Before Mr. Will there was William F. Buckley, who, along with Barry Goldwater and Ronald Reagan, was responsible for the rise and power of American conservatism over the last 50 or 60 years. He described himself as a
libertarian conservative. The libertarian conservative in America has two great principles. The first is to question the doctrine of progress — to stand athwart history and yell “stop.” Or at least, “maybe not.” And the second is to let people work out their destinies on their own.
Hence, Goldwater wasn’t turning to the left or turning senile when he defended the right to be openly gay in the U.S. military. He was being consistent. He believed a person should be allowed to love the person he or she wants to love, or rent or decline to rent his property to whomever he likes, or sell or decline to sell a wedding cake to whomever he chooses. It’s nobody else’s damn business. And it is certainly not the government’s business.
This is a powerful strain of conservatism, and deeply American. It speaks to something lodged firmly in our DNA: Leave me alone. Don’t tread on me and I will not mess with you.
But it is not the way we are living together now.
Libertarian conservatism is closely linked to the third great promise of American life — the pursuit of happiness. Even though we know from the scholars that the Founders were talking primarily about public happiness, most Americans think we pursue happiness privately, in our families, work, friendships and enterprises.
And when a politician tells us what to eat or drink or smoke, some of us recoil.
This libertarian strain is quite different from Mr. Will’s constitutional strain. And I cannot help but notice that Goldwater, Reagan and Buckley seemed to have more fun. All had a gleam in their eye and a capacity to surprise both their critics and their friends. I have always found Mr. Will rather glum, even when rhapsodizing about baseball, which is slow but not glum. I gather he is not a believer in God, which would make anyone glum in this broken world and which is a position unimaginable to Reagan or Buckley.
A few days ago, the great British conservative Roger Scruton passed away. He was far more Burkean — a champion of rural life, voluntary associations, tradition and what one might call practical nostalgia. When faced with the demands of the state, with the woke and with “change,” his brave and mighty inclination was to ask: Must we relent?

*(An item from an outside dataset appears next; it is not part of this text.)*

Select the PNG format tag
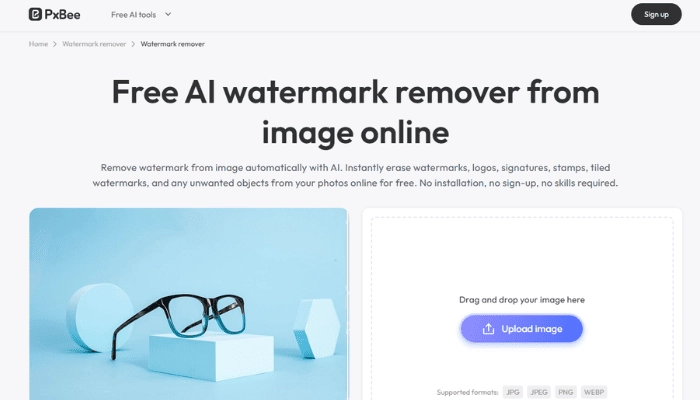The image size is (700, 400). (566, 392)
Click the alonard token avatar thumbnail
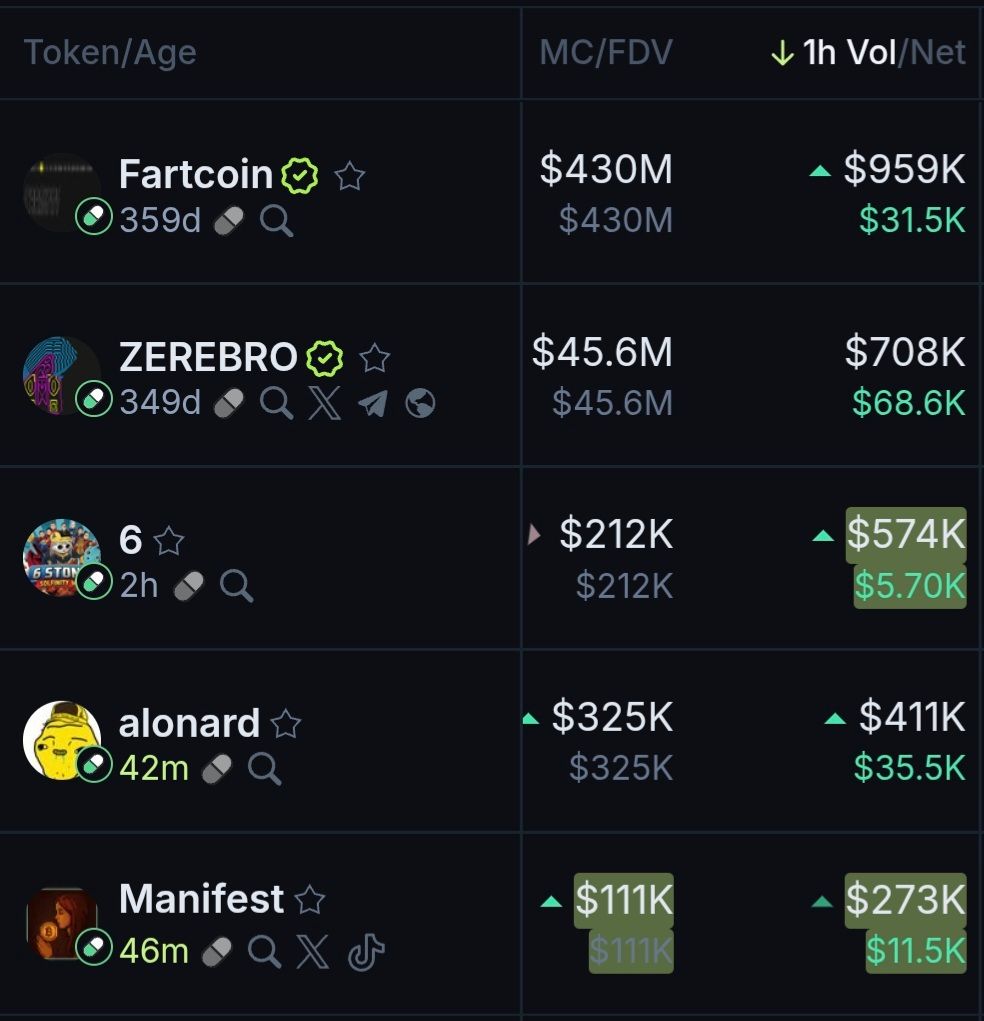The height and width of the screenshot is (1021, 984). coord(61,739)
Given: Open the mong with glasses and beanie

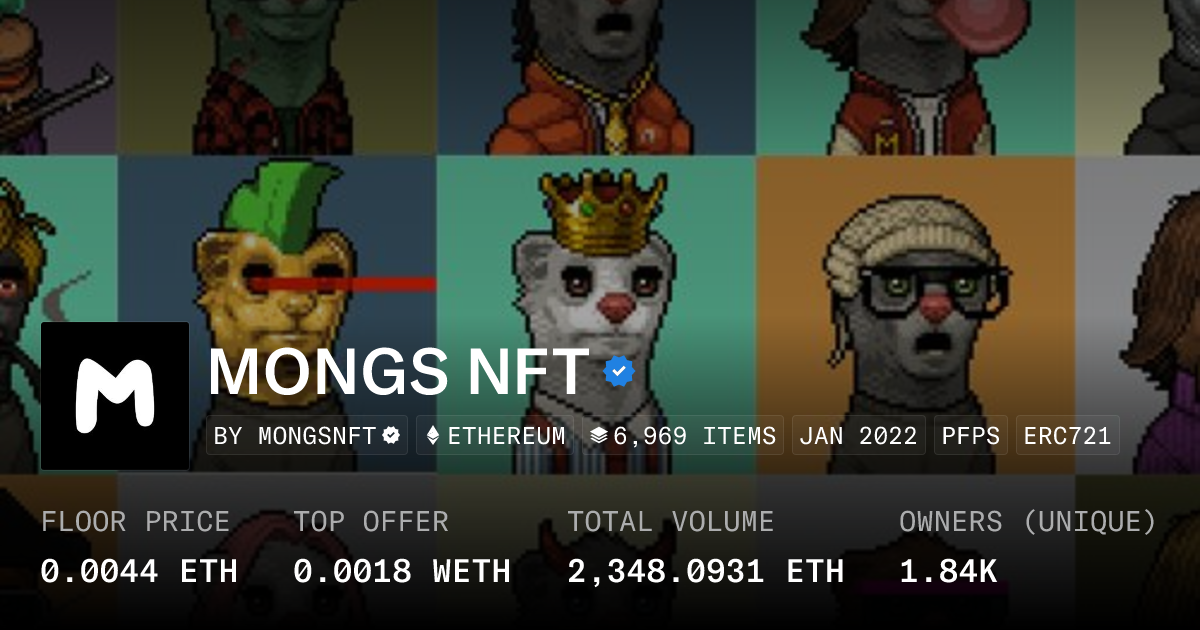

And this is what unites all forms of conservatism — skepticism.
Maybe cellphones are wonderful tools that put good information, as well as half-baked information, at our fingertips. But maybe we are losing the capacity both to converse and to research. Maybe the tweet and the email are not as good as the letter. Maybe the Latin Mass is far more sacred and evocative than what replaced it. Maybe.
The point is that conservatism is a sensibility, a temper, not a doctrine. Conservatives abhor doctrine and all intellectual rigidity. And there are many mansions in this community of thought.
So there is no reason for a conservative to be glum, or to be in lockstep with anyone.
Mr. Will, in an un-glum moment, said Donald Trump and his followers have no more to do with conservatism than Doris Day. Again, I think
maybe. Certainly the prez has a persona that is anything but conservative. (Of Ms. Day we can say the opposite, I think.) But it is surely conservative to want to protect American jobs and small towns.
Mr. Scruton, who, like Buckley, had fun — writing about such topics as wine, sex and riding to the hounds — said that conservatism is about protecting the things we cherish — our homes, our families, our way of life. Mr. Scruton favored Brexit, for example, for he counted national sovereignty and popular sovereignty as values to be cherished.
A conservative, said Mr. Scruton, loves life and all that is and has been good in human life. Hence, he is logically prolife, but just as logically skeptical of endless, undeclared wars and the death penalty. He loves what is beautiful and solid, and wants to preserve art, architecture and the best that has been thought and said. But he surely also wants to preserve the beauty of the Earth, the only home of life and beauty that we have.
If there is a damning criticism to be made of conservatism, it is that it is insufficiently concerned with justice.
But in that conservatism suggests limits and humility in our angry age, and in that some forms suggest joy at a grim moment of our history, it is a sensibility worthy of rediscovery.